A cohort of 54 patients with either suspected IPF or a working diagnosis of IPF was evaluated in a retrospective chart review, in which patient data were examined according to previous and revised ATS guidelines. Patient characteristics influencing the fulfillment of diagnostic criteria were compared using one-way ANOVA and χ(2) tests.
Revised and previous guideline criteria for IPF were met in 78% and 83% of patients, respectively. Revised guidelines modified a classification based on previous guidelines in 28% of cases. Fifteen percent of patients meeting previous ATS guidelines failed to meet revised criteria due to a lack of honeycombing on high-resolution computed tomography and the absence of a surgical lung biopsy. Patients failing to meet previous and revised diagnostic criteria for IPF were younger.

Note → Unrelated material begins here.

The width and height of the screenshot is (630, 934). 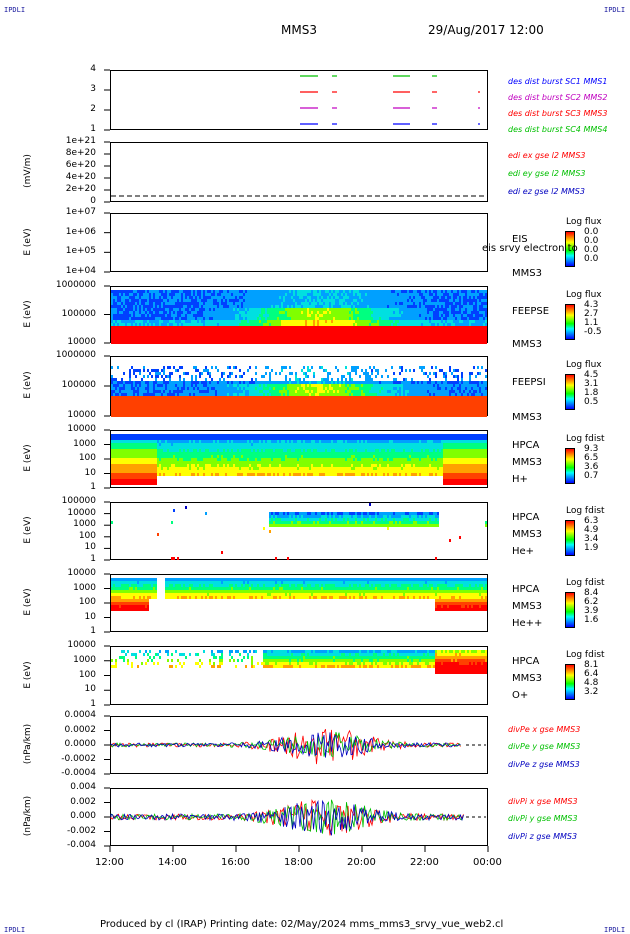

The revised guidelines for the diagnosis of IPF classify a substantial proportion of patients differently than the previous guidelines.
美国胸科学会(ATS)于2011年制定了特发性肺纤维化(IPF)诊断的修订指南,以改善疾病诊断并为临床医生提供简化的算法。然而,这些修订对患者分类的影响仍不明确。
检查诊断指南之间的一致性,以了解修订如何影响患者分类。
通过回顾性病历审查对54例疑似IPF或已确诊IPF的患者进行队列评估,根据ATS之前和修订后的指南检查患者数据。使用单因素方差分析和χ²检验比较影响诊断标准满足情况的患者特征。
分别有78%和83%的患者符合IPF的修订和之前的指南标准。修订后的指南在28%的病例中修改了基于之前指南的分类。15%符合之前ATS指南的患者由于高分辨率计算机断层扫描上缺乏蜂窝状改变且未进行外科肺活检而未达到修订后的标准。未达到IPF之前和修订后诊断标准的患者年龄较小。
IPF诊断的修订指南对相当一部分患者的分类与之前的指南不同。